FOR IMMEDIATE RELEASE
Mary Jensen, Vice President – Investor Relations 310.255.7751 or mjensen@douglasemmett.com | |
Douglas Emmett, Inc. Announces
2010 First Quarter Earnings Results
Reports FFO of $0.31 Per Diluted Share
Maintains 2010 FFO Guidance
SANTA MONICA, CALIFORNIA – May 3, 2010 – Douglas Emmett, Inc. (NYSE:DEI), a real estate investment trust (REIT), today announced its 2010 first quarter financial results for the period ended March 31, 2010.
Financial Results
Funds From Operations (FFO) for the three months ended March 31, 2010 totaled $48.1 million, or $0.31 per diluted share, compared to $54.3 million, or $0.35 per diluted share, for the three months ended March 31, 2009. The Company reported a GAAP net loss attributable to common stockholders of $8.3 million, or ($0.07) per diluted share, for the three months ended March 31, 2010, compared to a GAAP net loss attributable to common stockholders of $1.9 million, or ($0.02) per diluted share, for the three months ended March 31, 2009. The financial results for the three months ended March 31, 2009 include a $5.6 million gain from the disposition of an interest in an unconsolidated real estate fund managed by the company. Excluding this one-time gain for comparative purposes, the total GAAP net loss for the three months ended March 31, 2009 would have been $7.4 million.

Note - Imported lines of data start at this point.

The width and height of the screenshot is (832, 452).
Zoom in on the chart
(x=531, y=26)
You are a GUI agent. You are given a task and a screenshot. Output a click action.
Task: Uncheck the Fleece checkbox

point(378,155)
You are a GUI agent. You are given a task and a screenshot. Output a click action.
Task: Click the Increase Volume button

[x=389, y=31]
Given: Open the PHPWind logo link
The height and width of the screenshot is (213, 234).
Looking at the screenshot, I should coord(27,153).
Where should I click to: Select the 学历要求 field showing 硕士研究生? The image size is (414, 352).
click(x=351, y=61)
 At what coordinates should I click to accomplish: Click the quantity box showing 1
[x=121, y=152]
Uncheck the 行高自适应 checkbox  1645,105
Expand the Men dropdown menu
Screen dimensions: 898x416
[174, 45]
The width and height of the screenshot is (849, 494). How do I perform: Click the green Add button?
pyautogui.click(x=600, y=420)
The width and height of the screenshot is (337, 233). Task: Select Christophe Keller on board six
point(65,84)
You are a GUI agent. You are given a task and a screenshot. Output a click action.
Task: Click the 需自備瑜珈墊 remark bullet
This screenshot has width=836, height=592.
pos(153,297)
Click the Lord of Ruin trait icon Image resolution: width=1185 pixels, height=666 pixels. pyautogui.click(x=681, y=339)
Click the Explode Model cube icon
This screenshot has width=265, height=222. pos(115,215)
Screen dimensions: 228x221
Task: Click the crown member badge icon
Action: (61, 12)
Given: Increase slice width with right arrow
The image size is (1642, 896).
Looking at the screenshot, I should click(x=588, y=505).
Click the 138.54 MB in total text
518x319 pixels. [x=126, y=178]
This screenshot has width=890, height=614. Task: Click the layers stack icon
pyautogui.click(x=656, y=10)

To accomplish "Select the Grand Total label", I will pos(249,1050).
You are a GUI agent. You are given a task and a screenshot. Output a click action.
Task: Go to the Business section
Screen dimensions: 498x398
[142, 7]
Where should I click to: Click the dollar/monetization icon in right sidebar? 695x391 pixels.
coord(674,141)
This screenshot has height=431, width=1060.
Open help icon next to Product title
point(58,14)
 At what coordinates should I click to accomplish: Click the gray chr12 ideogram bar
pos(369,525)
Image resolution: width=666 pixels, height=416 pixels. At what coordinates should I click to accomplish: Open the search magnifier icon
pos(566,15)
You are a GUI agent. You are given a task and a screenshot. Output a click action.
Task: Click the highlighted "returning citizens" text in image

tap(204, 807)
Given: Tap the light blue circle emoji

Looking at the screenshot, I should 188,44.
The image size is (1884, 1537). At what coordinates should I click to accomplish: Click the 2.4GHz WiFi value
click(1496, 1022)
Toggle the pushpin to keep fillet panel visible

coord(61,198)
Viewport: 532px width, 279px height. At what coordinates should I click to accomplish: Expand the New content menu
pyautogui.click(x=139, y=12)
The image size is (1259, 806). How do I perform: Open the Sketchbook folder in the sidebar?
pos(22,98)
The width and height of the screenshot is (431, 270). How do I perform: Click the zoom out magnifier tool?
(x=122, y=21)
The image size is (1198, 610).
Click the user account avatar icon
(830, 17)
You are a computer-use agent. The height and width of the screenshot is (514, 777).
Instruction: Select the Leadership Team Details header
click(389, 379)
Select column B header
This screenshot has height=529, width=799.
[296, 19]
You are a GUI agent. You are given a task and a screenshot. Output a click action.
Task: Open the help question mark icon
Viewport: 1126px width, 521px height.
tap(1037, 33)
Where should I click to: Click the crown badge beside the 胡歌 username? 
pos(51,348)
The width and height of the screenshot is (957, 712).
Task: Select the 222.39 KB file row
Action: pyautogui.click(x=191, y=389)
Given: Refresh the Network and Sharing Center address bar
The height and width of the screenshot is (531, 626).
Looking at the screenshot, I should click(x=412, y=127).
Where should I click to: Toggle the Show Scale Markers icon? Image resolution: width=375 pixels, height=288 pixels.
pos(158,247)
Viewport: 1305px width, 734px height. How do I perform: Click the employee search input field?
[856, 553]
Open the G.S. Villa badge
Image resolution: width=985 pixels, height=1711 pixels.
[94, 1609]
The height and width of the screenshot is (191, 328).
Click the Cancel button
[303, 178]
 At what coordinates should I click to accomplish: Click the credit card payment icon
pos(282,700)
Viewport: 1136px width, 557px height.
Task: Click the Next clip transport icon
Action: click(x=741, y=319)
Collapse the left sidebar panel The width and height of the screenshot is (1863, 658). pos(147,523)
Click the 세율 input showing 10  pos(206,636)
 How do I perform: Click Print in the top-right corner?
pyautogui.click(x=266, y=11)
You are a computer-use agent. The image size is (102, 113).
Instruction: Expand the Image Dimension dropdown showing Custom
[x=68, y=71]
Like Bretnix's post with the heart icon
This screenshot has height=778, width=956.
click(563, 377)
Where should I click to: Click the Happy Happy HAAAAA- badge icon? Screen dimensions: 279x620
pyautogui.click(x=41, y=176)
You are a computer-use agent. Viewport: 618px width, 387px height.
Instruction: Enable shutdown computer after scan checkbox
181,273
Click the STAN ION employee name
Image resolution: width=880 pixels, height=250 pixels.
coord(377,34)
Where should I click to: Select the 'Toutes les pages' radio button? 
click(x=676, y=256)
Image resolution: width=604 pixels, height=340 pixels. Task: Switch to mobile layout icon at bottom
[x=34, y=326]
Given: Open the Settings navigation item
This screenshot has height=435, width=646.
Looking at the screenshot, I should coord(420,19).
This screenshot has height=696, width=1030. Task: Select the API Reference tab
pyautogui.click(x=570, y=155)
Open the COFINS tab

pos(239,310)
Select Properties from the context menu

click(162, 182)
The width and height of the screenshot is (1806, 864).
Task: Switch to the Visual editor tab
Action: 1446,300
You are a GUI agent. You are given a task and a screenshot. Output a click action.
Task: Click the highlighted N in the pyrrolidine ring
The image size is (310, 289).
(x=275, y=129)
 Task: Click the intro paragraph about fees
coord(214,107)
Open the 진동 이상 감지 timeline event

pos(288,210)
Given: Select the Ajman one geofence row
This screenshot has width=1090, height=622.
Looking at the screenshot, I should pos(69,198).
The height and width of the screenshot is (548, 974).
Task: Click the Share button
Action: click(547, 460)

Same Property Net Operating Income (NOI) on a cash basis decreased 2.2% for the three months ended March 31, 2010 compared to the three months ended March 31, 2009. Same Property NOI on a GAAP basis for the three months ended March 31, 2010 decreased 3.1% compared to the three months ended March 31, 2009.
Company Operations
Office: During the first quarter of 2010, the Company signed 73 new leases totaling 176,000 square feet, compared to 58 new leases totaling 192,000 square feet in the fourth quarter of 2009. Total new and renewal leasing activity during the first quarter of 2010 totaled 511,000 square feet, or 155 transactions compared to the fourth quarter of 2009, which totaled 715,000 square feet, or 157 new and renewal leases.
As of March 31, 2010, the Company’s office portfolio was 91.3% leased and 90.4% occupied, compared to 91.7% leased and 90.6% occupied at December 31, 2009. This excludes six properties owned by an unconsolidated fund managed by the Company. As of March 31, 2010, the Company’s office portfolio, including the fund-owned properties, was 89.7% leased and 88.6% occupied, compared to 90.3% leased and 89.0% occupied at December 31, 2009. The occupied percentage represents the leased portion of the Company’s office portfolio less those leases where the rent commencement date has yet to occur.
Douglas Emmett, Inc. Announces 2010 First Quarter Earnings Results
Douglas Emmett Fund X was deconsolidated from the Company’s results at the end of February 2009. Therefore, the Company’s financial statements reflect the results of the Fund X properties for the months of January and February 2009 and exclude the results of the Fund X properties thereafter. The following same property financial information reflects the quarterly results of the Company’s office portfolio, excluding the Fund X properties, throughout the comparative periods.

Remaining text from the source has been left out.